Among the three estimated kinematic angles, the pitch angle (corresponding to trunk rotation) was estimated with 4.68% error. It has been previously shown that the most challenging angle to measure is the trunk rotation angle [85]. Measuring trunk rotation angles using IMU-based systems has been difficult because of the susceptibility of IMU sensors to magnetic distortion [31,83], which is a problem where textile-based sensors could provide an alternative, accurate solution.

The accuracy of the prototype device did have dependence on the speed of movements, although there was only minimal increase in error during fast movements by only 1.5° for flexion, and 1° for rotation and lateral bending.

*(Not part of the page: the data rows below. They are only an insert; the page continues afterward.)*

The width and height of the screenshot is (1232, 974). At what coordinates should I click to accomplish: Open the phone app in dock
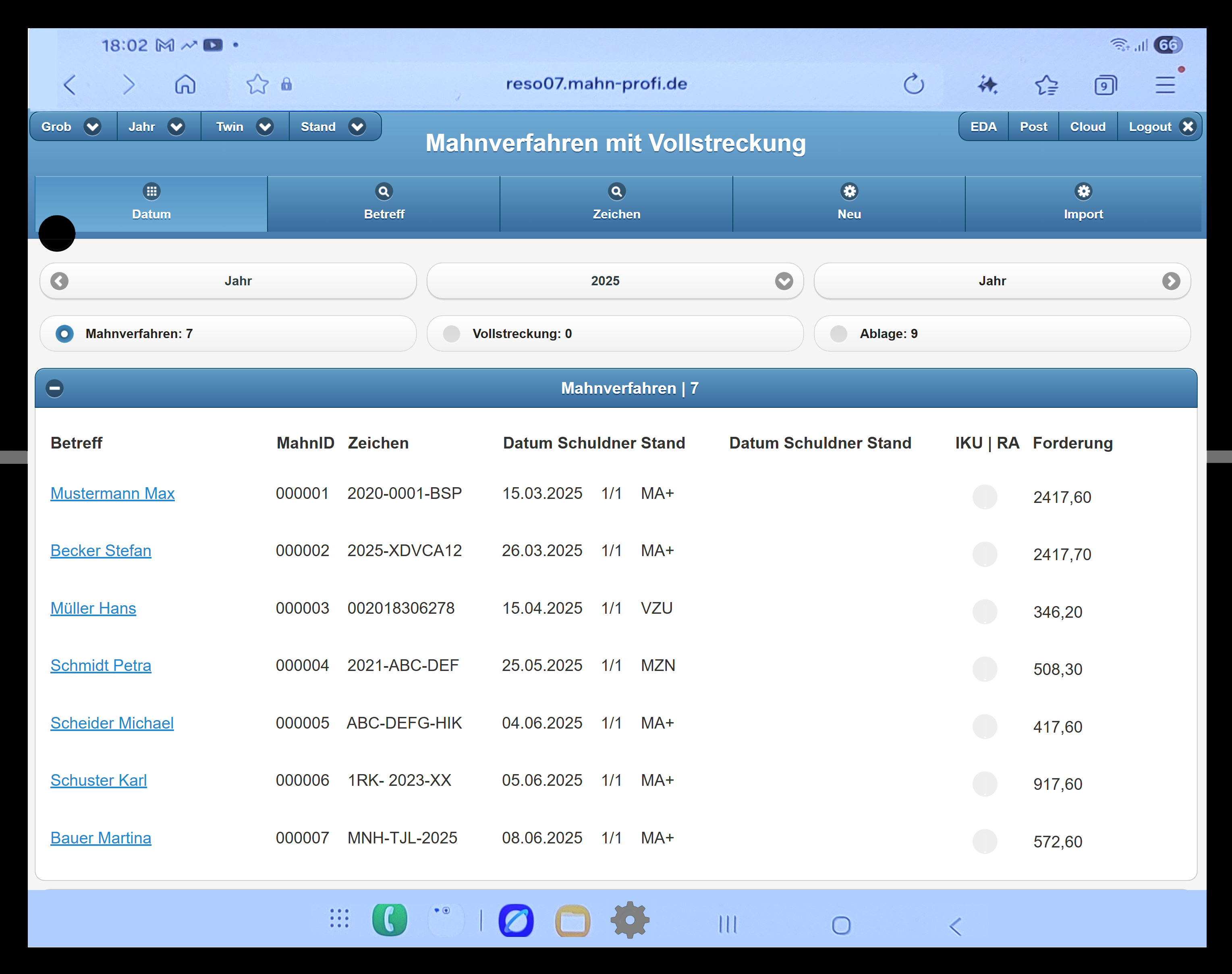point(390,920)
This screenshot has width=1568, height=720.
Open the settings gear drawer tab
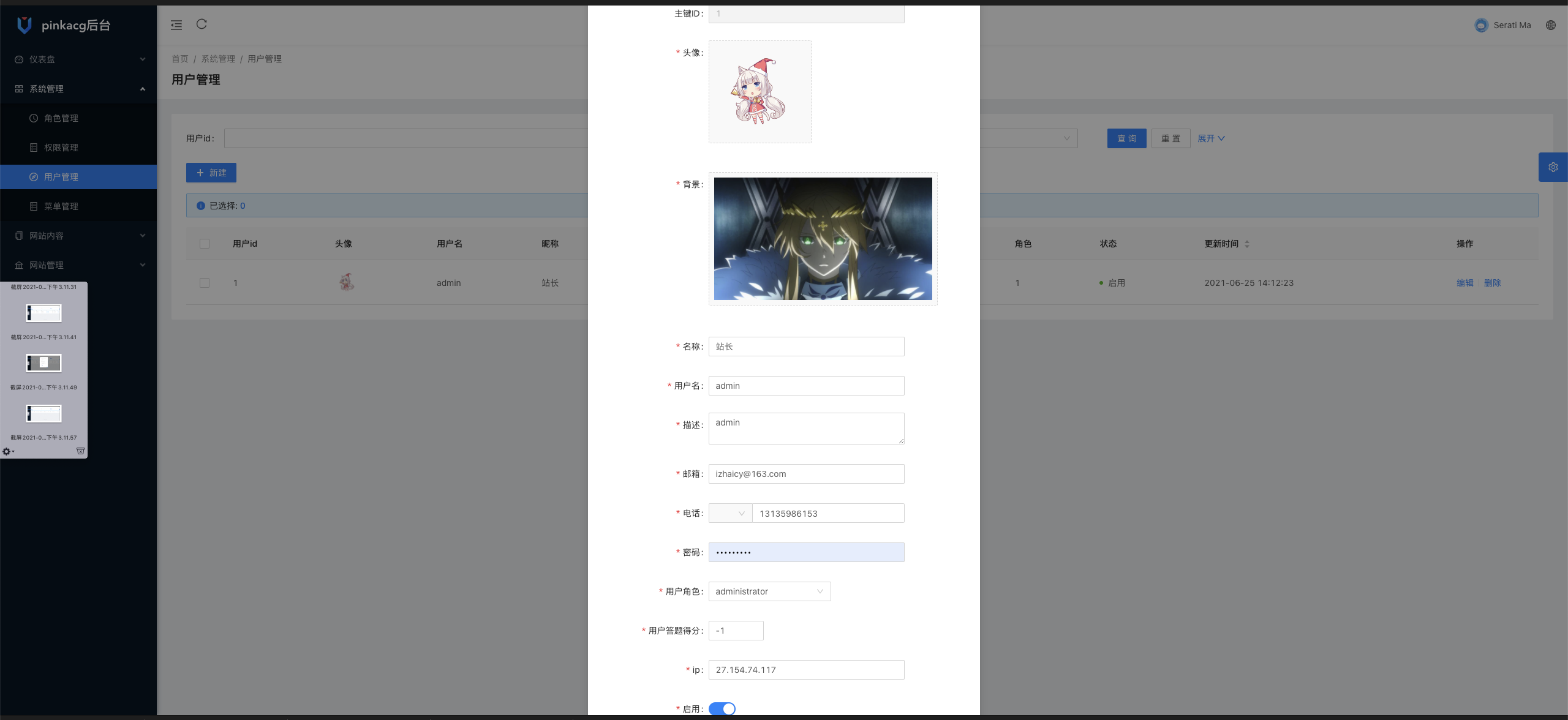tap(1553, 167)
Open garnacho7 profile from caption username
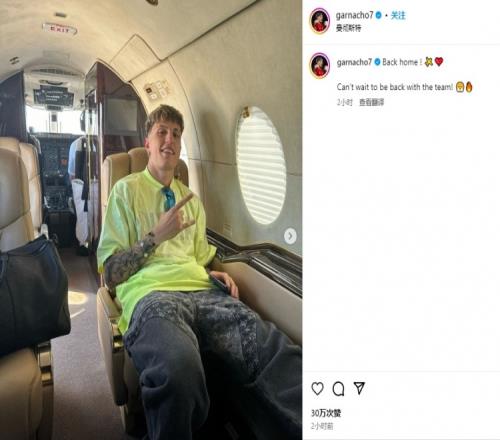This screenshot has height=440, width=500. [354, 62]
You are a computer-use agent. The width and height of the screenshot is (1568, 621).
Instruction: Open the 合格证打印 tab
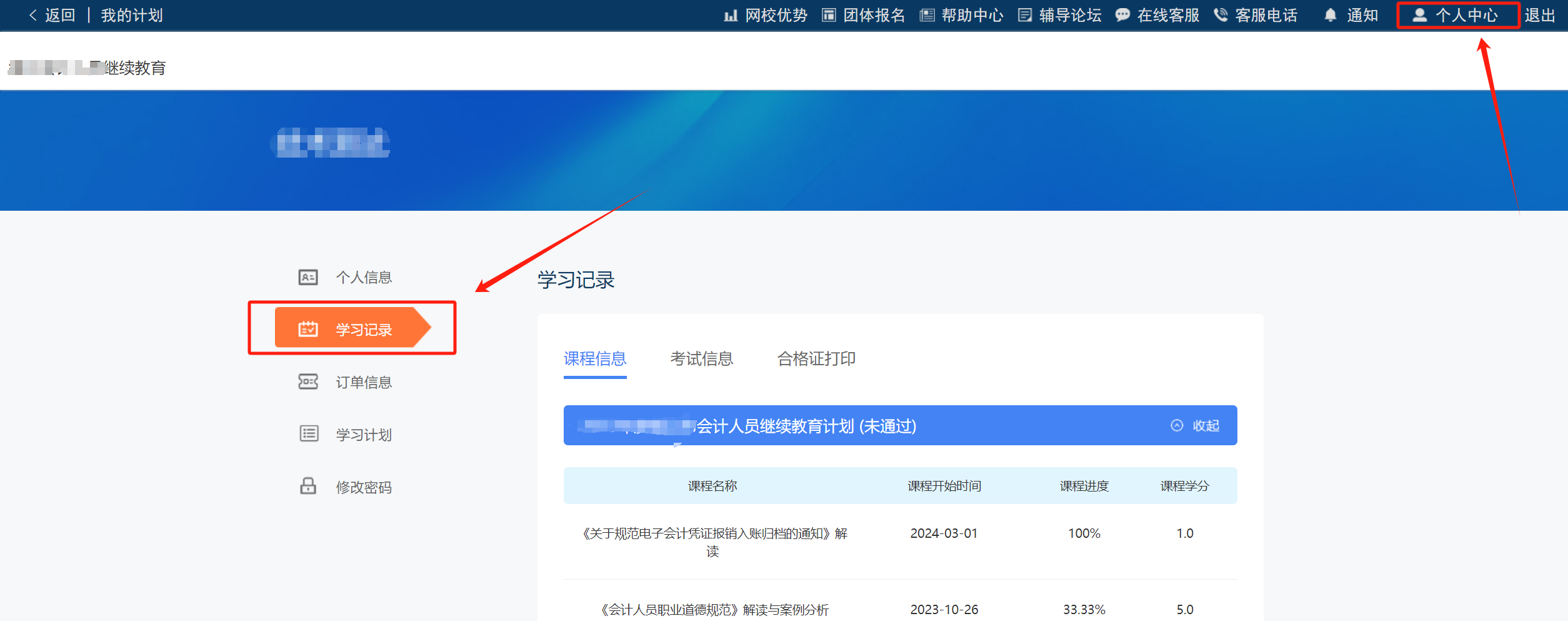pos(816,359)
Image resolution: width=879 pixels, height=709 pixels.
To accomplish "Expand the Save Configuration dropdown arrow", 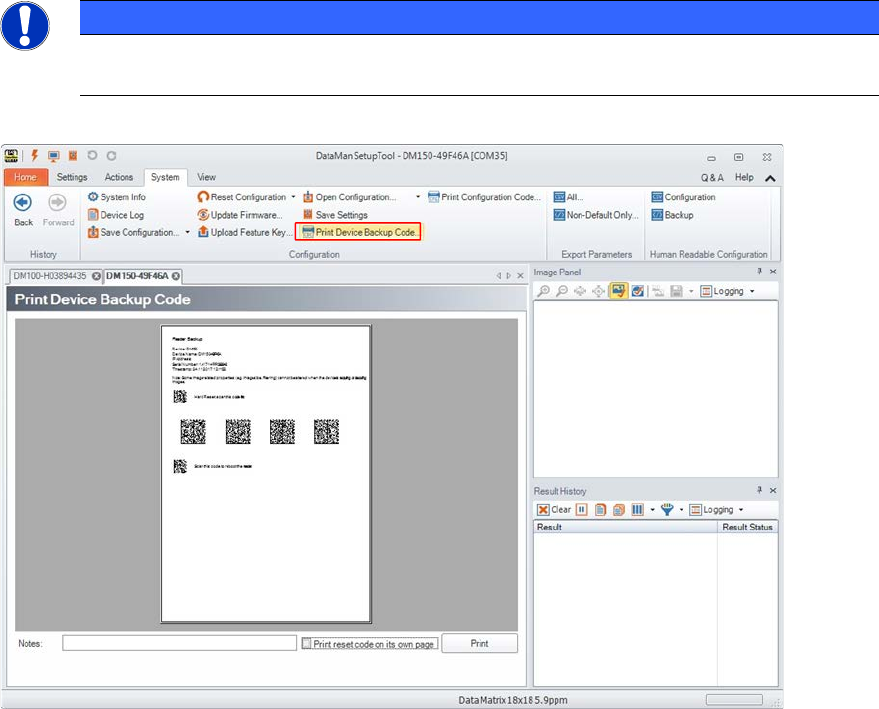I will point(187,232).
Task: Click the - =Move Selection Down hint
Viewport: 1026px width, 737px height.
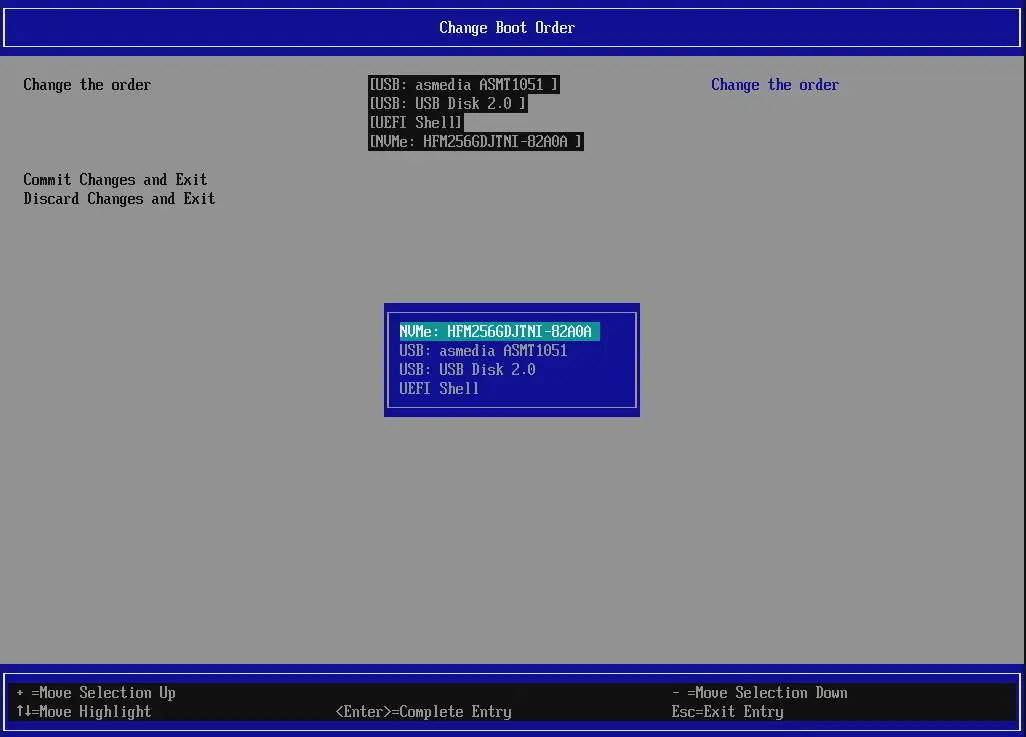Action: 759,692
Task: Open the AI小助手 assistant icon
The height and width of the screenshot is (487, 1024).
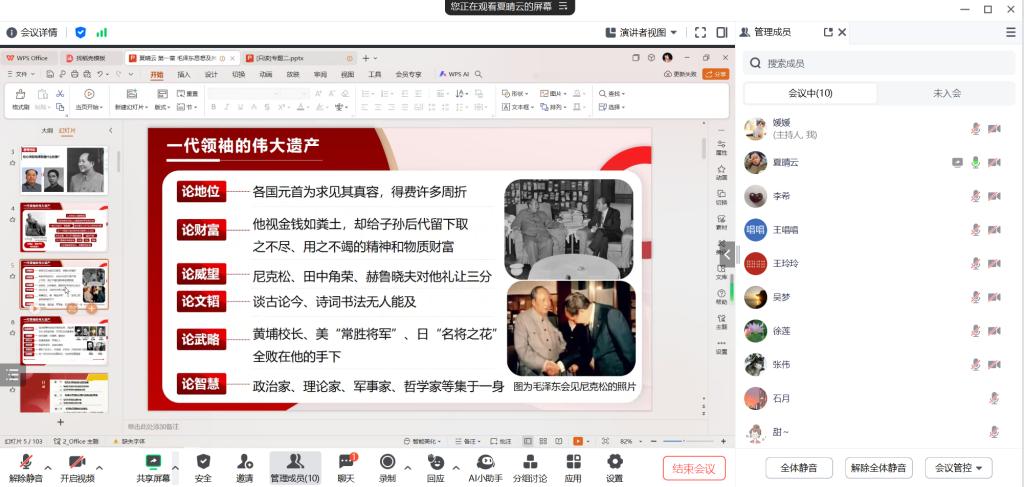Action: (485, 462)
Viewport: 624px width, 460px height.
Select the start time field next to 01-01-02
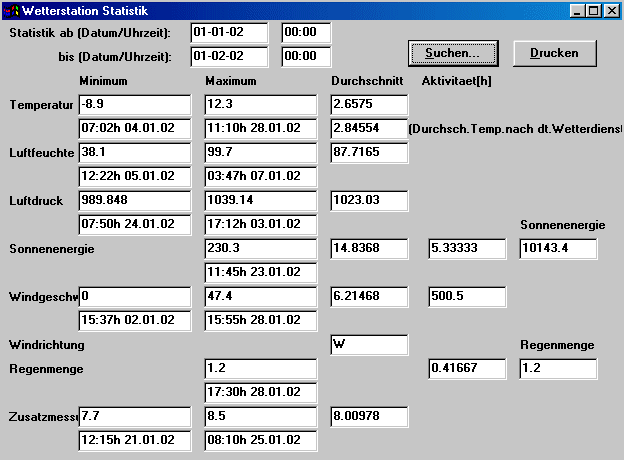click(306, 33)
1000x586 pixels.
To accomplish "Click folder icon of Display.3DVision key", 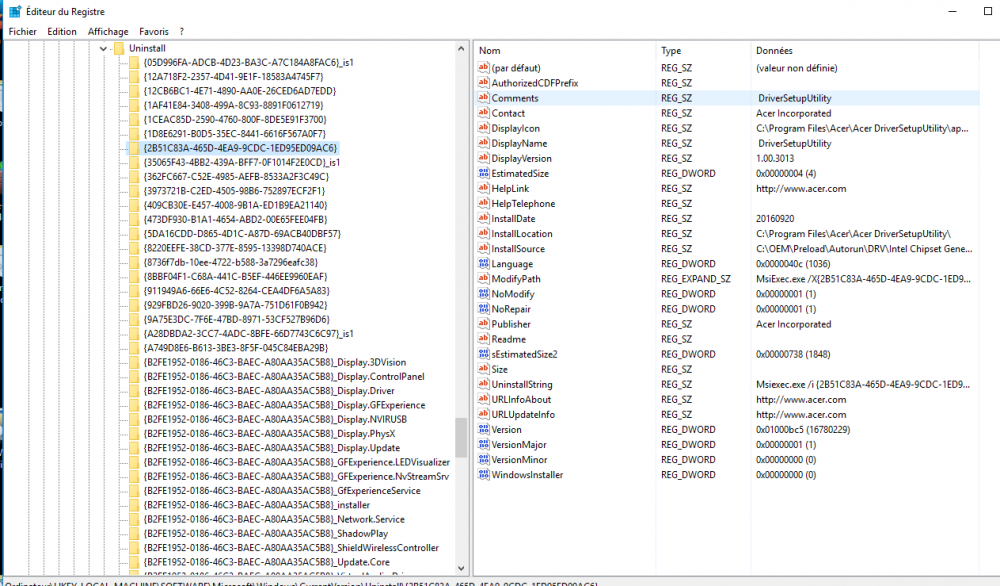I will pos(134,363).
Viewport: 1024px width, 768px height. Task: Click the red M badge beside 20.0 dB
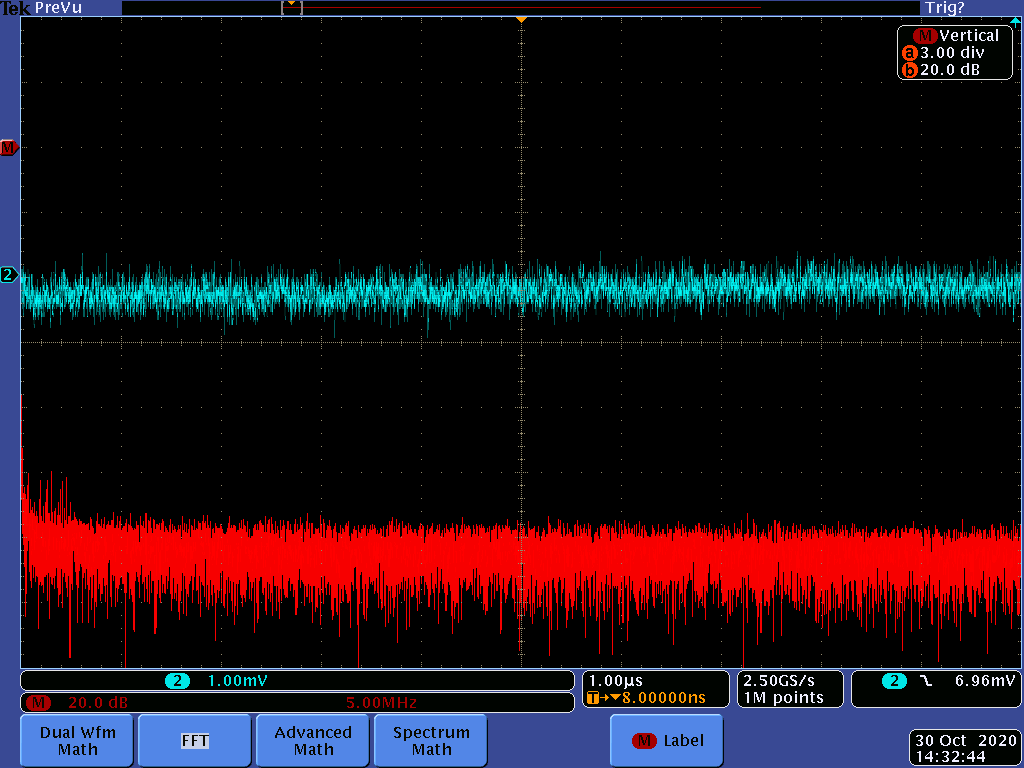coord(40,702)
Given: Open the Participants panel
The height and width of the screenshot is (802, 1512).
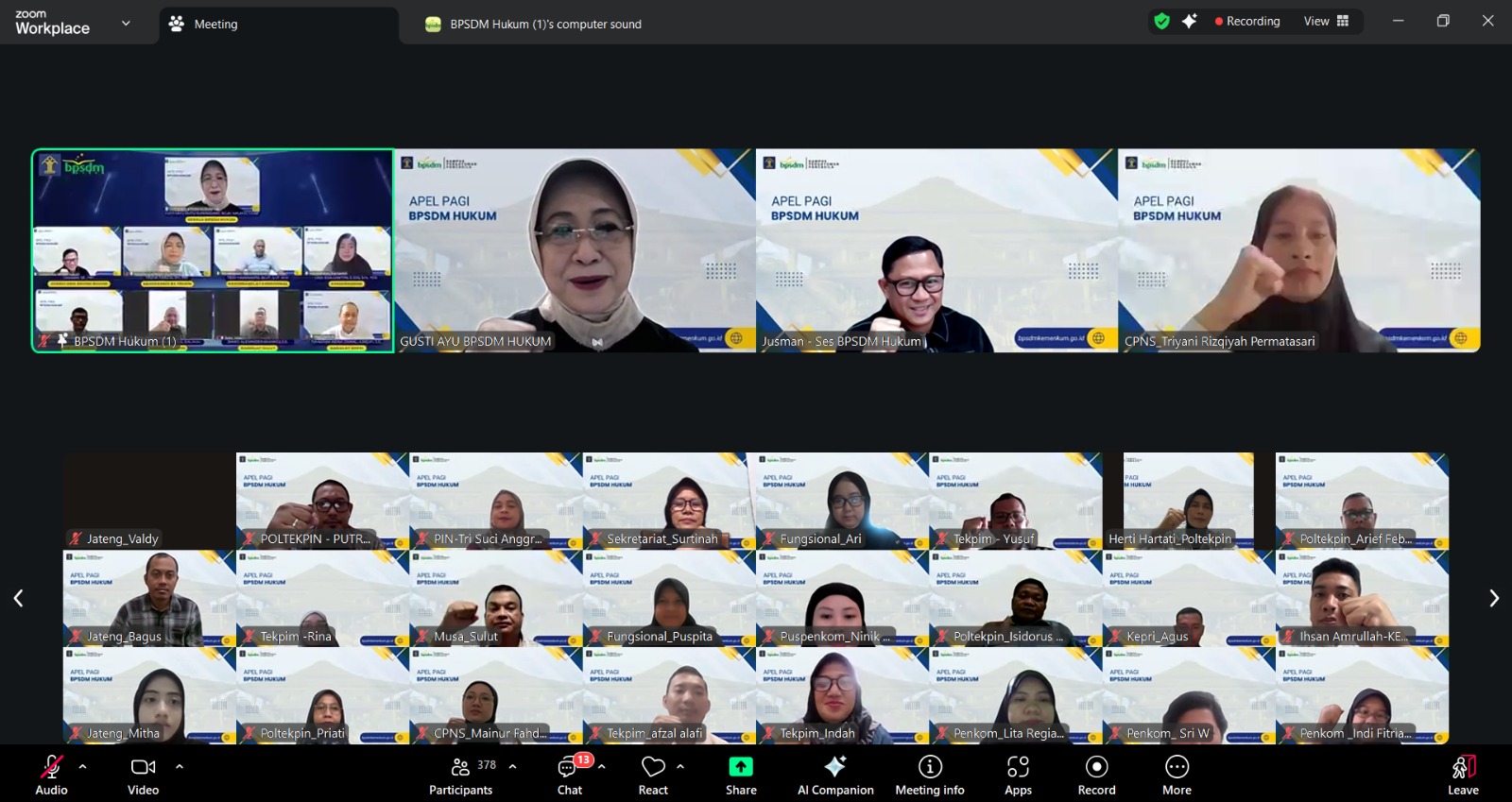Looking at the screenshot, I should tap(460, 775).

Overall, our developed smart tank top system was able to track multiaxial trunk movements in three dimensions with an error less than 4.26°. This shows the great potential of smart textile systems to be used as wearable motion tracking systems. This will provide us with tools for long-term unobtrusive data collection from human movements. This data could supply useful information for applications such as developing personalized interventions to decrease the occurrence of lower back pain among health care workers.

5. Conclusions

A core–sheath piezoresistive sensor was produced from readily available materials without the use of specialized mixing or processing requirements. A specific application was chosen to determine the working range of the intended fiber sensor (<30% strain). Then, sensors were produced by one dip-coating procedure with varying amounts of conductive carbon black to determine the percolation threshold and the performance with respect to carbon black loading. The 50 wt% carbon black performed significantly better than lower carbon black loadings with respect to linear response and hysteresis. The piezoresistive sheath was applied to two cores with different mechanical properties to determine the supportive core’s effect on the sensor’s performance. Better adhesion of the sheath to an H3078 core allowed higher accessible sensing limits, while the PEU core sensor had lower first cycle hysteresis and a more stable resistance signal. Conditioning the sensors to 40% strain (10% above the intended working region) resulted in sensors without first cycle hysteresis and a stable baseline resistance. To determine the sensor’s performance prior to use in prototype devices intended for accurate three-dimensional kinematic movement tracking, they were analyzed using a random wave pattern on a linear stage. We were able to track strain with the piezoresistance signal to a NRMSE of 6.3% with conditioned sensors using a simple normalization procedure. While we were aware of the limitations of the sensor with respect to rate-dependent behavior causing signal compression, we were able to overcome the inaccuracies of the sensor by utilizing machine learning algorithms to decrease the error of the strain tracking to 1.6% NRMSE. Then, we developed a smart textile system using the H3078 core fiber strain sensor for measuring trunk three-dimensional kinematic angles. Using random forest regressor, this system detected trunk flexion, rotation, and lateral bending angles with 4.26°, 3.52°, and 3.4° errors, respectively. This showed the feasibility of a smart textile system using our developed sensor for measuring the kinematic data of complicated multiaxial movements. This system could be useful for developing alternatives for the standard kinematic motion-tracking devices composed of IMUs and motion-capture devices that are bulky, non-portable, spatially limited, and susceptible to external magnetic distortions.